**Problem details:**
Return the rows below verbatim, from the line with "You are a GUI" up to and including the line with "Looking at the screenshot, I should tap(155, 278).", omitting the pictures.

**Data records:**
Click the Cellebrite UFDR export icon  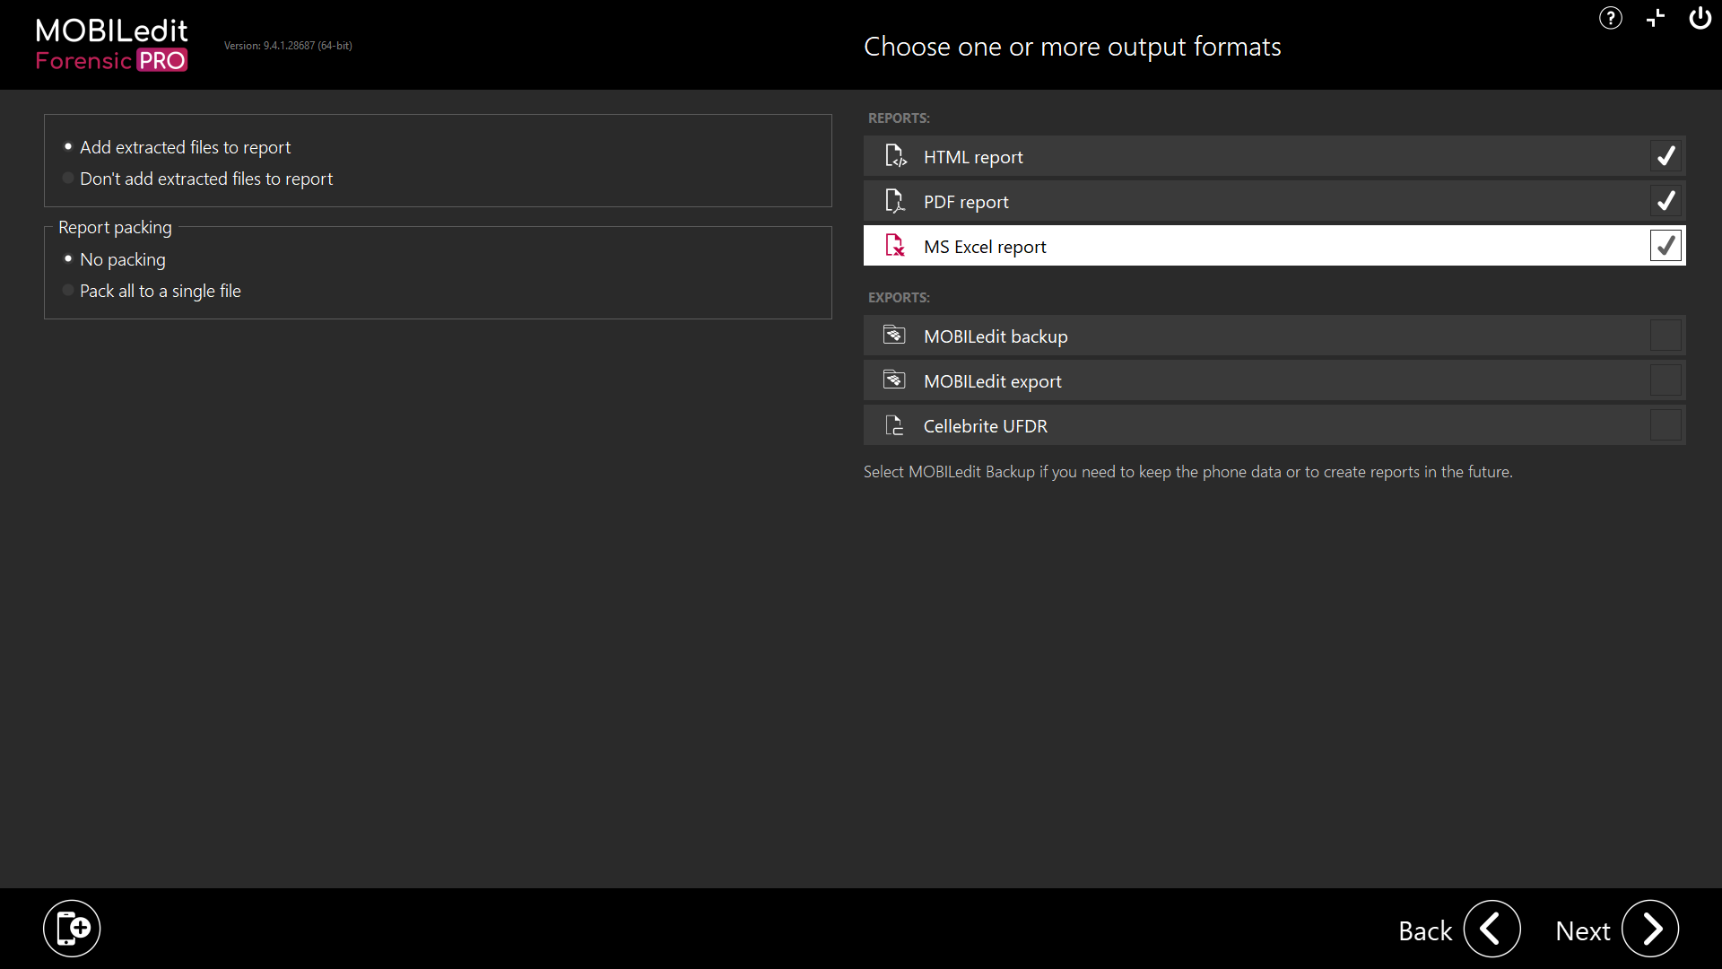tap(895, 424)
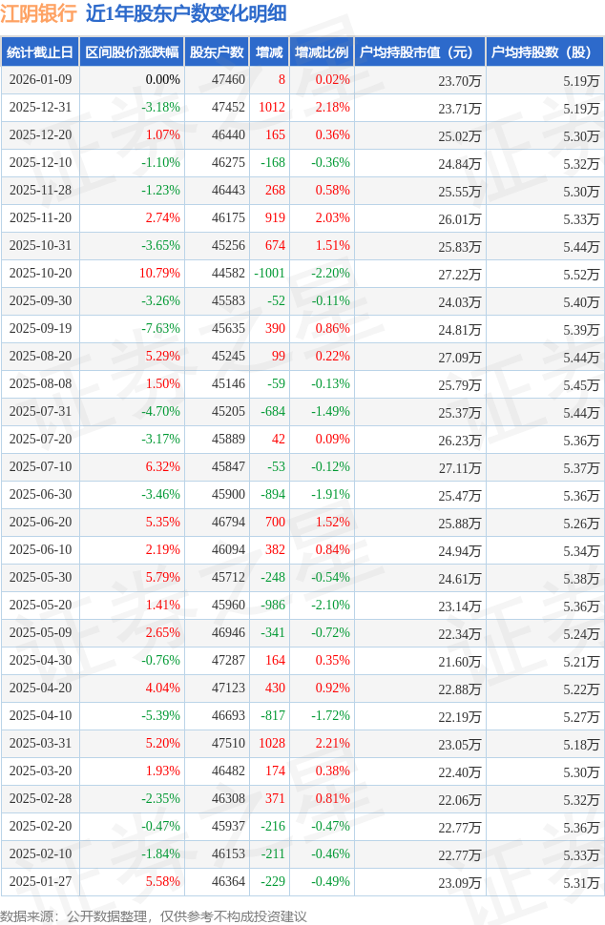Select the 2025-01-27 date cell
This screenshot has height=925, width=605.
[39, 882]
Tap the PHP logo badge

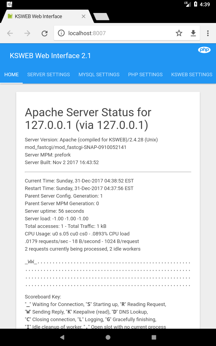click(204, 50)
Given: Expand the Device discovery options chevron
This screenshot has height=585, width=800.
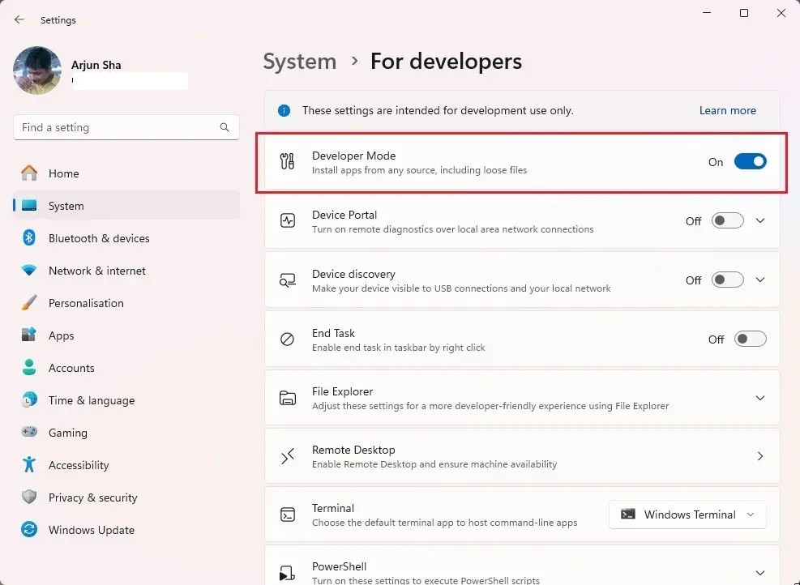Looking at the screenshot, I should (759, 280).
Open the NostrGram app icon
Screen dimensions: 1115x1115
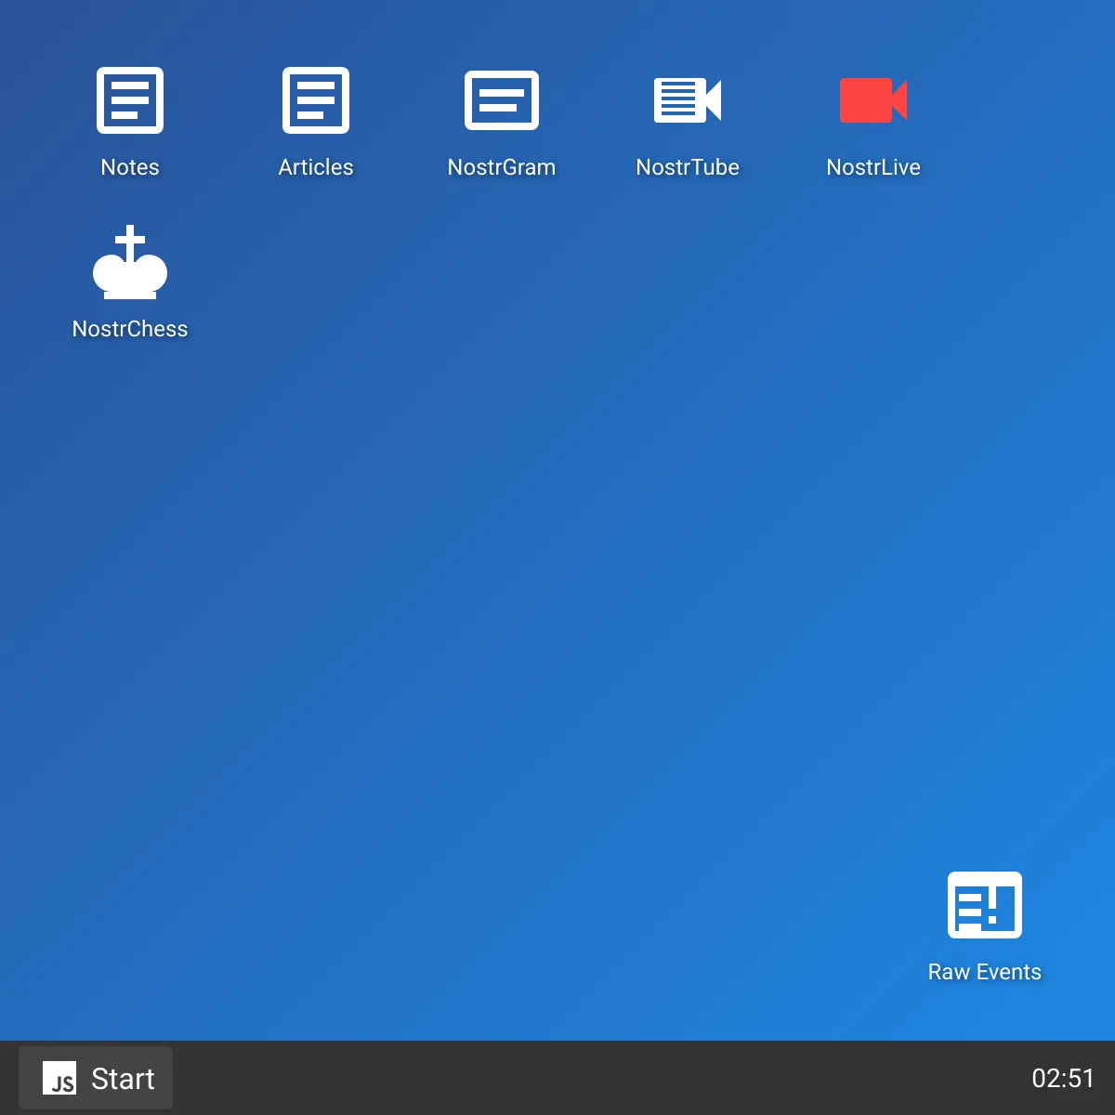click(x=502, y=100)
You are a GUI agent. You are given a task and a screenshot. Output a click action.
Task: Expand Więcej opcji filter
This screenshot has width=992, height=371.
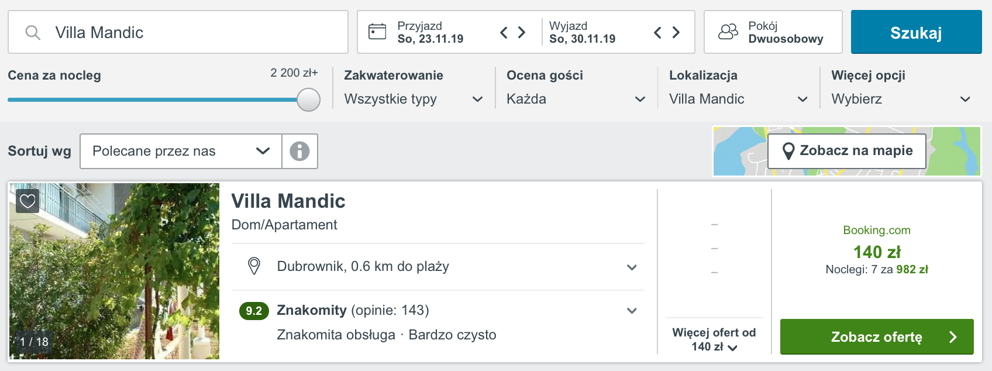coord(901,99)
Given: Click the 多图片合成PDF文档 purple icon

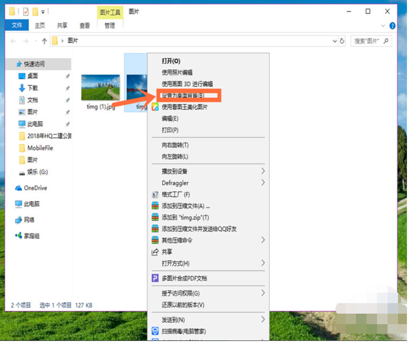Looking at the screenshot, I should tap(155, 278).
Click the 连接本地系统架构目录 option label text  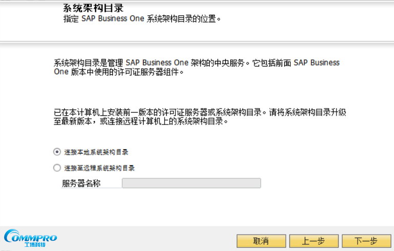pyautogui.click(x=96, y=152)
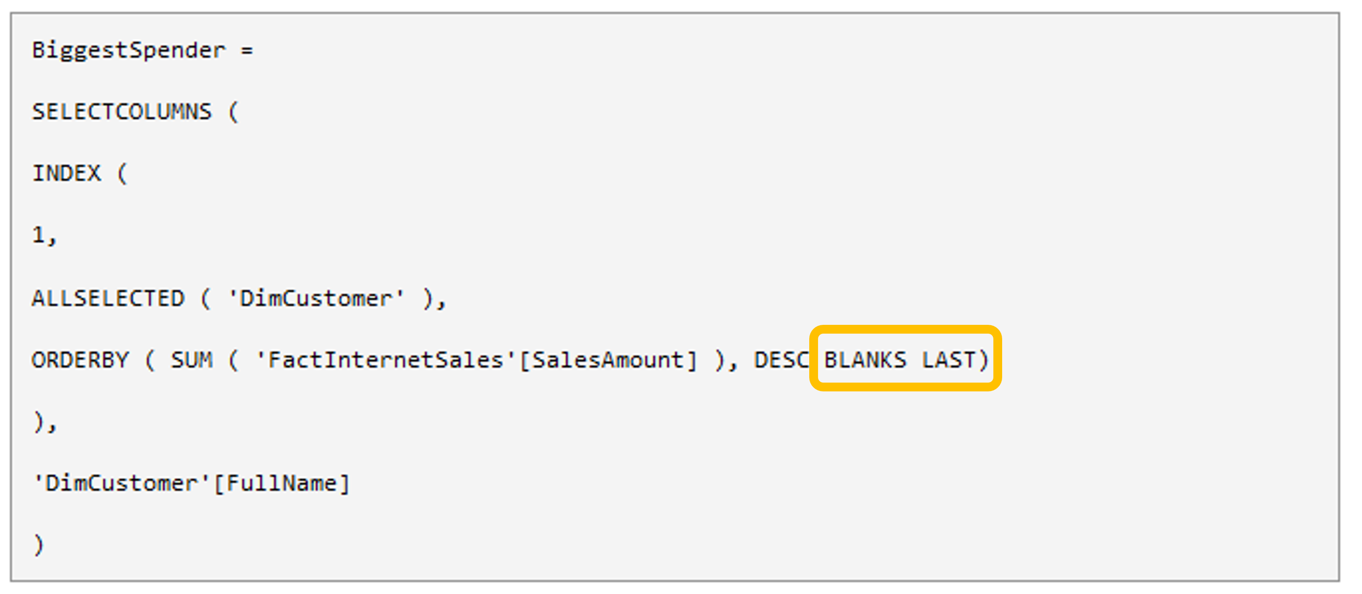Click the ALLSELECTED function keyword
The height and width of the screenshot is (594, 1362).
[x=108, y=298]
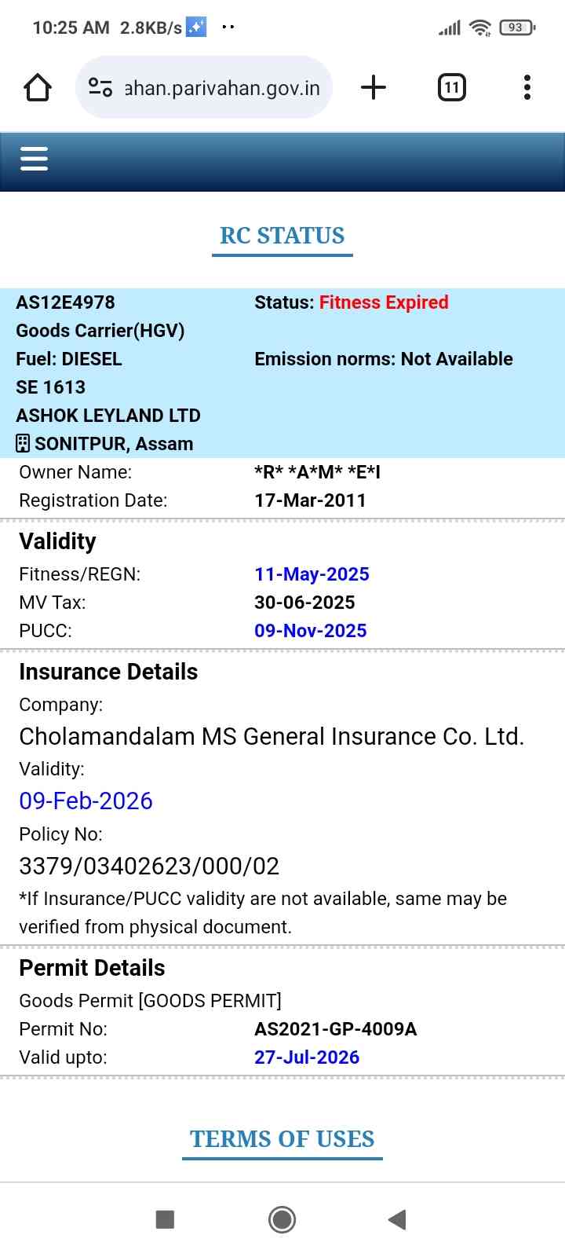
Task: Click the RC STATUS heading
Action: click(x=283, y=236)
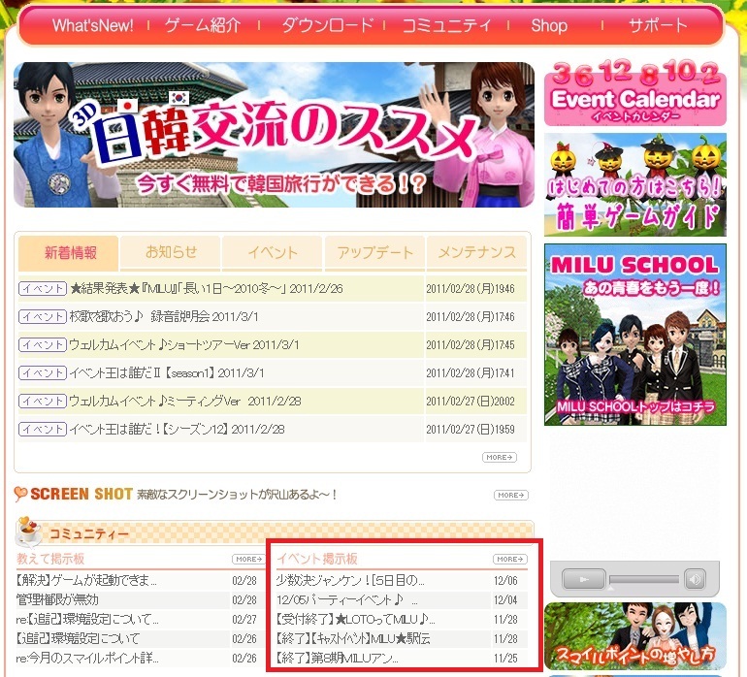Image resolution: width=747 pixels, height=677 pixels.
Task: Open Shop in the top navigation
Action: 549,26
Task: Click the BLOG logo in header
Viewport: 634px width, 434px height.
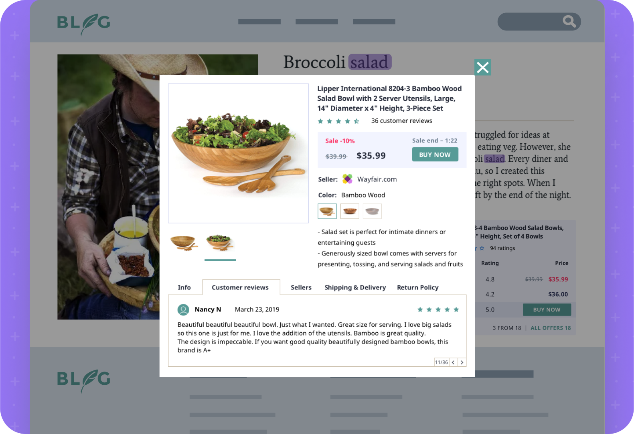Action: point(83,24)
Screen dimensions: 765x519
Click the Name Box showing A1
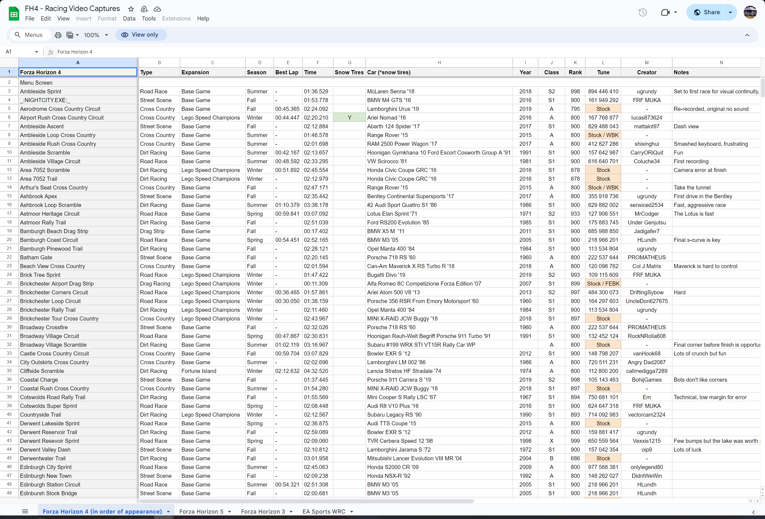coord(20,52)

**Solution to this exercise:**
You are a GUI agent. You are given a task and a screenshot. Output a click action.
Task: Expand Więcej opcji filter
This screenshot has width=992, height=371.
coord(901,99)
Given: Click the 多图片合成PDF文档 purple icon

Looking at the screenshot, I should tap(155, 278).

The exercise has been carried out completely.